_Exercise description:_
From the line that contains "The image size is (1568, 783)." to the final line of the records below, print each line exactly and leave every picture out.

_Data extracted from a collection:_

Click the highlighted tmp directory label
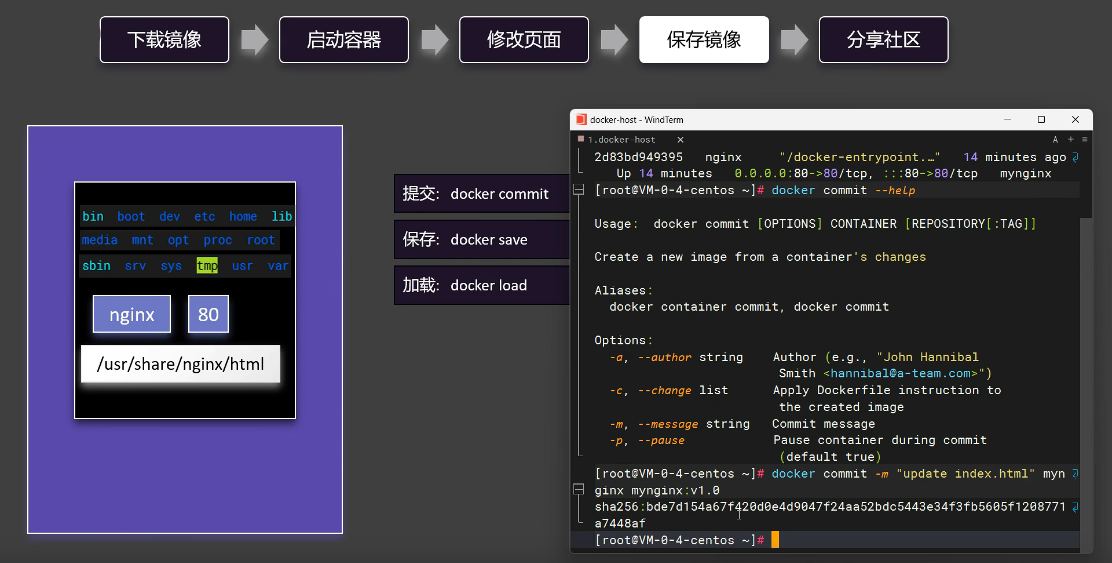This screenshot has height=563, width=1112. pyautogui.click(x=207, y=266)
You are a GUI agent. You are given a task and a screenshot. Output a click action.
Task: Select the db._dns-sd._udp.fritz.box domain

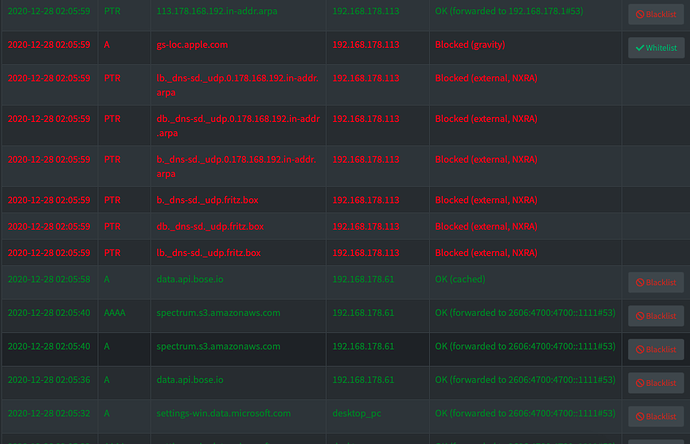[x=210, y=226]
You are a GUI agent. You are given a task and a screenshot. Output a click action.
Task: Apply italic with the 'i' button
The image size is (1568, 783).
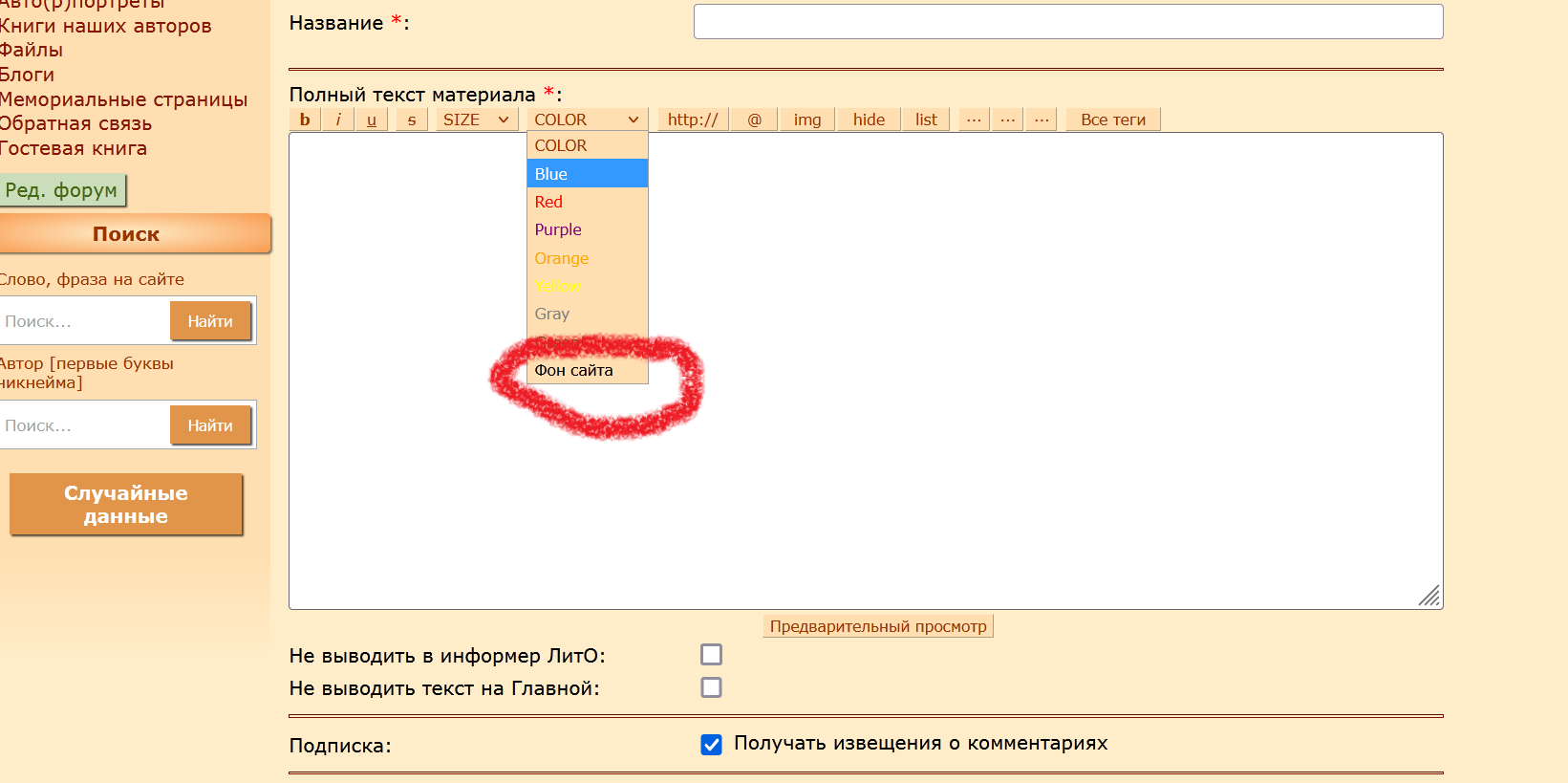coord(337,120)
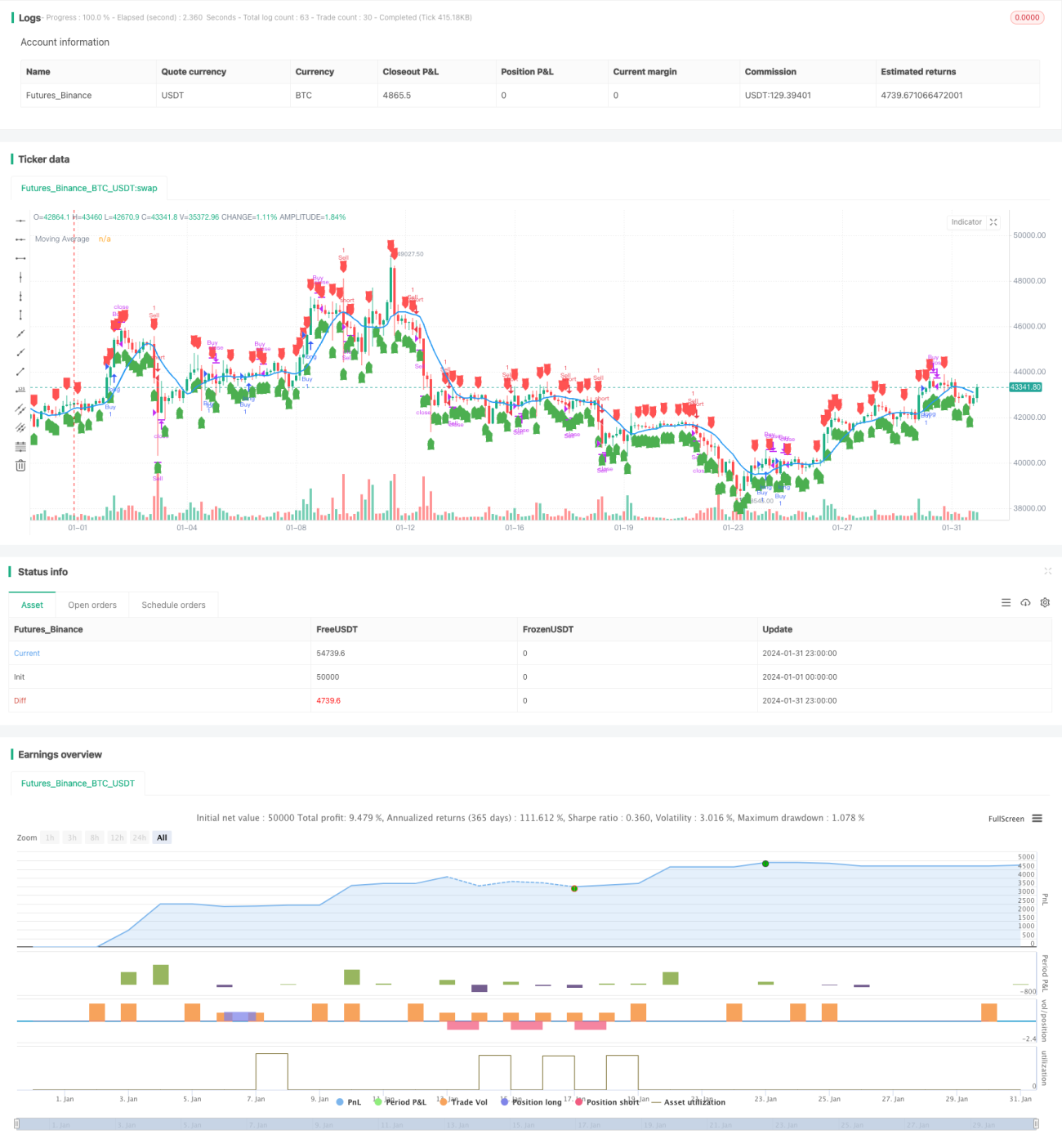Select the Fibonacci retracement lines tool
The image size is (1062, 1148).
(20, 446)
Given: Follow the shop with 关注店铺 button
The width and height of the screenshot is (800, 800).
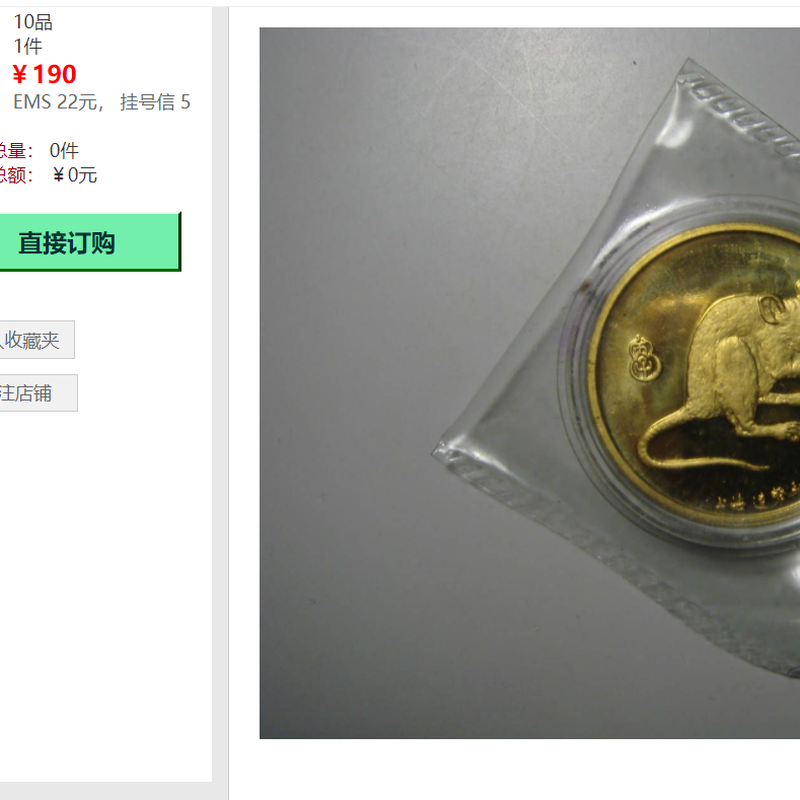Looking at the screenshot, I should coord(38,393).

_Result:_
The image size is (1568, 783).
coord(337,120)
Select the Fibonacci retracement lines tool
The image size is (1062, 1148).
(20, 446)
Given: Follow the shop with 关注店铺 button
The width and height of the screenshot is (800, 800).
Looking at the screenshot, I should coord(38,393).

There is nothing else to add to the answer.